In time, she'd graduate and after a brief flirtation with teaching settle into a life as a journalist and got involved in anti-Apartheid politics, meeting her husband, Harold Head along the way. As she grew older and started a family, she increasingly felt the pressures of South Africa's oppressive, racist social system. She applied for and got a job in neighboring Botswana, but her homeland refused to grant her a passport, only offering her a one-way exit visa, and so she left her old life behind and applied for asylum. 

In a free and independent country, her literary inspirations flourished, however for most of her life she lived a relatively poor existence: while she built a house of her own (dubbed "Rain Clouds") with the royalties from her first two books, she wrote by candlelight, lived without a phone, and only got electricity late in her life. She also struggled with mental illness that resulted in several commitments and trouble with the authorities, to the extend that when she applied for Botswanan citizenship in 1977 she was denied. Nonetheless, it was freely granted two years later, as a sign of her growing role as a cultural ambassador for her adopted homeland and during the last decade of her life, she'd be celebrated in the US, Europe, Africa, and Australia, delivering lectures and giving readings.

There's a lot of Head's own experience in When Rain Clouds Gather, including the setting of Serowe that's common to her work, and protagonist Makhaya's flight from oppression in South Africa into the challenging life of a political refugee. We'll also find idealized racial harmony as white and black characters work towards a common goal, a deft depiction of the challenges between tradition and new ways of life, and a central romance that helps drive the narrative.
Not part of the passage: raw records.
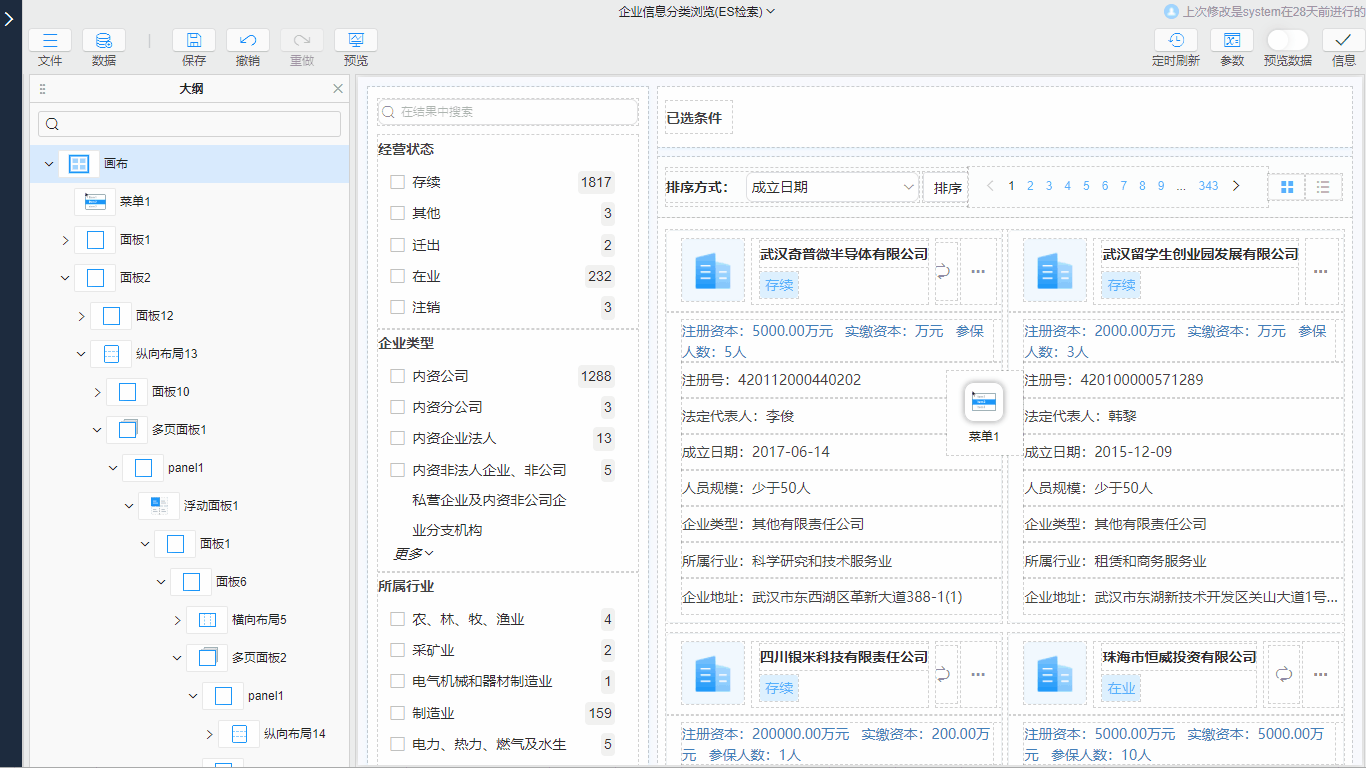Tick the 制造业 industry checkbox
Viewport: 1366px width, 768px height.
pyautogui.click(x=397, y=713)
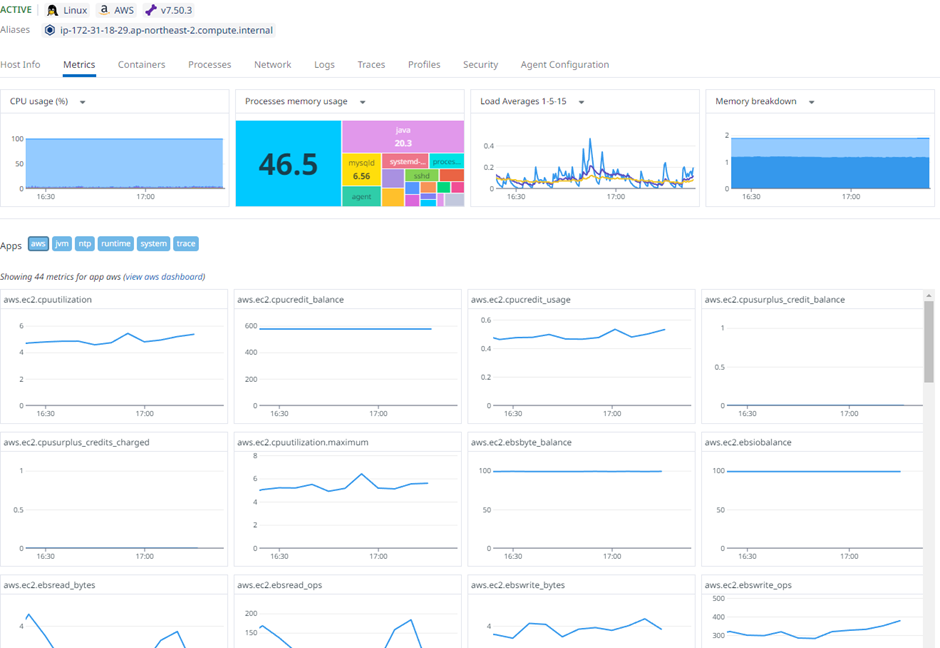Click the 46.5 blue block in treemap

(288, 164)
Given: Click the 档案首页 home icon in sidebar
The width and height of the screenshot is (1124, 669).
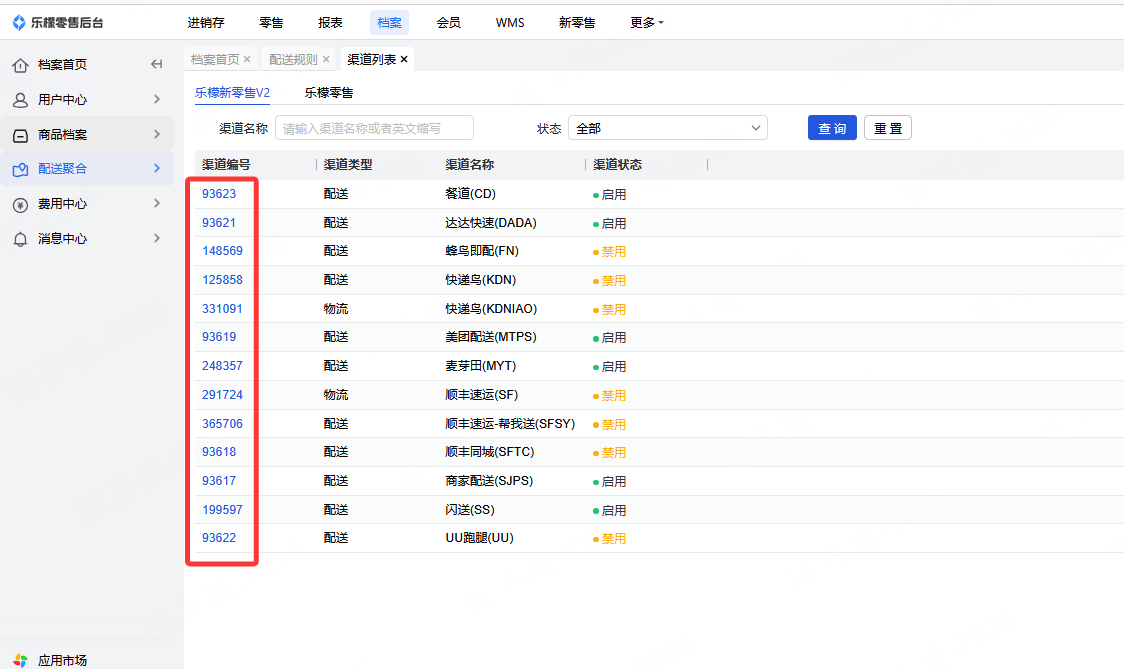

Here's how our four days with the novel will break down:
  • Wed. September 20: introduction and chapters 1–3
  • Fri. September 22: chapters 4–6
  • Mon. September 25: chapters 7–9
  • Wed. September 27: chapters 10–12

And here are a few additional resources you might enjoy:
  • Kirkus reviews the novel upon its release: [link]
  • Alan Ramón Ward's "Traumatic Divisions: the Collective and Interpersonal in Bessie Head's When Rain Clouds Gather" in Postcolonial Text: [link]
  • A brief bio from the author's website: [link]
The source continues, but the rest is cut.